Research confirms what members of Alcoholics Anonymous have known for almost 80 years. It is the importance of making amends. An article published in The Journal of Positive Psychology, and reported in Medical News Today, support the claim that it is easier to forgive ourselves for hurting another person if we first make amends.
Psychology researchers, from Baylor University in Waco, TX, report the findings of two studies.
One study involved 269 participants recalling previous offenses – such as romantic betrayals, physical injuries, gossip and rejection – they had committed in their lives. In the other study, 208 people were questioned about a hypothetical offense.
Participants in the first study were quizzed on:
◾How much they have forgiven themselves for an actual offense
◾How much they had tried such efforts as apology, asking forgiveness and restitution
◾How much they felt the other person had forgiven them
◾How much they saw self-forgiveness as morally appropriate.
The people in the study who made the most amends reported feeling the most that self-forgiveness was morally permissible. This process of being able to self-forgive was also made easier if the participants had received forgiveness from the people they had wronged.

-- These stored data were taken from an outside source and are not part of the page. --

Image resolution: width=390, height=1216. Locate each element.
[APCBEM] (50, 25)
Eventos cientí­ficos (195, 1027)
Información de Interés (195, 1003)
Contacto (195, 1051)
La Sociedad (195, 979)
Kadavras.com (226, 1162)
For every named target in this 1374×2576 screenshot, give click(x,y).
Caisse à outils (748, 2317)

While I agree it may be easier to forgive yourself if the other person forgives you, my experience is it’s not required. There is one individual in my life that I hurt over and over again in many ways. Nothing personally directed at the individual, they just happened to be in my life during a time that I was being self-centered and making a series of very bad decisions. When I went to make amends I thought I was prepared for the worst. I was nowhere nearly prepared. My amends was met with fury, tears, screaming and being called every name in the book. Would it have been easier to forgive myself had I gotten a more positive reaction? Oh hell yes, but I still felt like a major weight had been lifted off my shoulders.
This practice is what many in A.A. refer to keeping our side of the street clean. I can’t repair the damage I’ve done. It’s too late for that. All I can do is clean “my side of the street.” The best I could do was to make a verbal amends. The response I receive is beyond my control. I can’t force to be forgiven, all I can do is do the best I can.

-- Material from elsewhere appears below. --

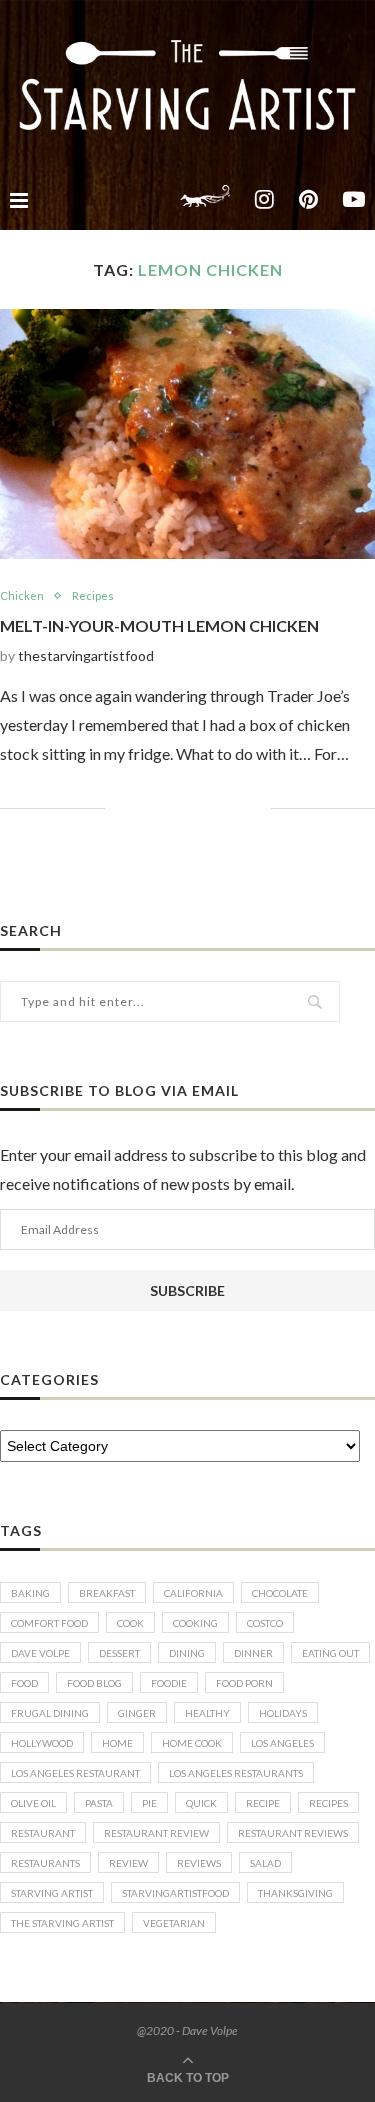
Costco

According to the article, the people who made the most amends reported feeling the most that self-forgiveness was morally permissible. However, there was a broad variation in the types of offense reported by the participants, so the second study was set up by the researchers to further test their hypotheses.

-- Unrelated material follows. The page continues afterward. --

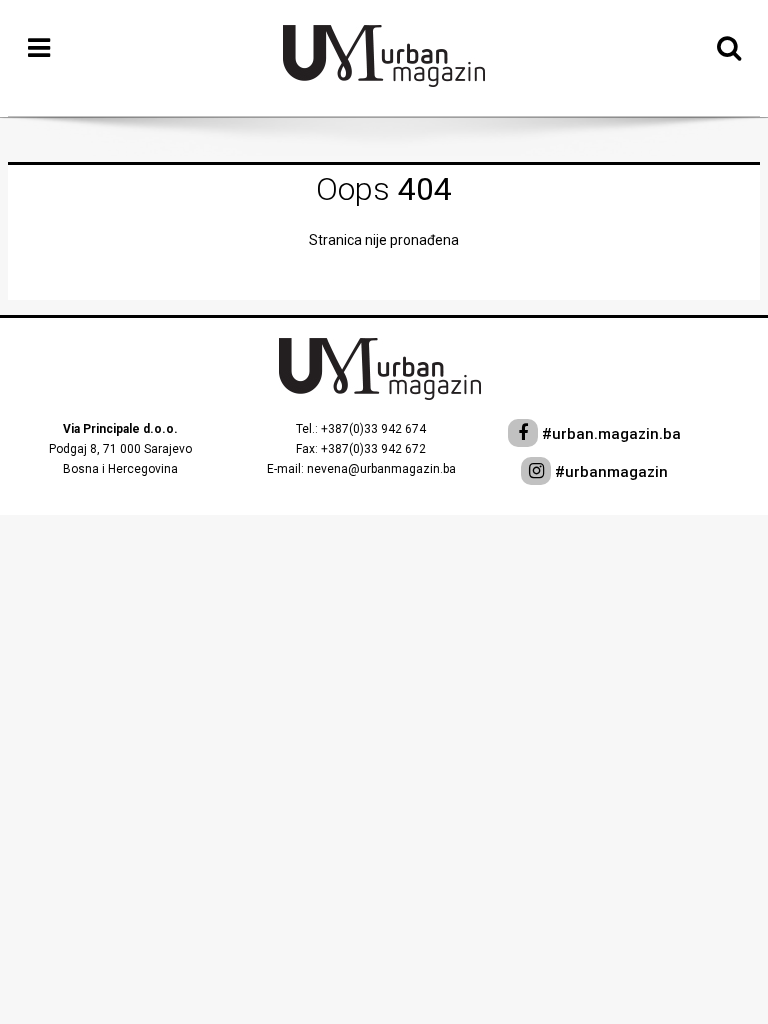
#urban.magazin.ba (609, 434)
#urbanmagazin (609, 472)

This second study asked the participants about a hypothetical scenario in which they had to imagine failing to take the blame for an action that caused a friend’s firing. This study reported similar results to the first experiment, though one difference was that there was little effect from receiving someone else’s forgiveness on whether the participant forgave themselves or not.
Overall, the research showed that the more serious the offense was, and the more guilty the perpetrator felt, the less likely they were to forgive themselves. But making amends could help the wrongdoers reduce their feelings of guilt.
Carpenter stresses that the study’s main finding is not so much about receiving forgiveness as how our moral attitudes play a part in self-forgiveness.
He told Medical News Today:
The idea is that the act of trying to do the right thing, almost a sort of penance, helps the situation feel more balanced and gives us moral permission to let go. We hypothesized that people would actually see it as less moral to forgive themselves unless they had sought to make amends first. In other words, we suspected that people actually are withholding self-forgiveness until they have had a chance to at least try to make things right.
Given that moral attitudes toward self-forgiveness were one of the strongest predictors of self-forgiveness across both studies, our research suggests that the process of morally refusing or allowing ourselves to self-forgive is actually quite important in the self-forgiveness process.
One other note I must make is, based on my experience, making amends to an individual is most rewarding if you believe the other individual was more harmful than you. In a previous relationship I was physically, verbally and mentally abused by an individual. Our relationship ended one evening as I watched him being driven away in the back of a squad car. He was in jail for three days and still refers to it as being my fault. He has no remorse. I had reached the point in my recovery that it was time for me to make my amends to him. Naturally I believed the situation should have been reversed, but I could only focus on the things I’d done. I met him at a coffee shop, we talked for thirty minutes and we ended with him telling me the things I did were no big deal. I did wait a few seconds for him to make his amends, but it never came. I walked away from our meeting feeling, not like a weight had been lifted, but the world had been lifted off my shoulders. I was surprised by my feelings.
I do want to stress, you should not make an amends if doing so is going to injure them or others. And do not place yourself in a dangerous situation. Making an amends to a violent individual should not be taken lightly.
Medical News Today article written by David McNamee
Ahhh yes, making amends. If only all people of the world knew it as well as the AA/NA/12-step programs’ members. I’m a 12-stepper, but I do believe in making amends and have always felt like there was a burden lifted from me. In an abusive relationship I was in, I found myself really wanting to make amends, but knowing that it was nowhere near safe for me to do so. In that case, I wrote a letter and burned it in my fire pit. That was freeing, but still not enough. I don’t know what else to do, though, other than pray on it.
Some times you have to be creative when making amends. For example, a donation to a woman’s shelter. Sometimes the only amends you can make is to yourself since it wouldn’t be safe to do otherwise. Prayer works.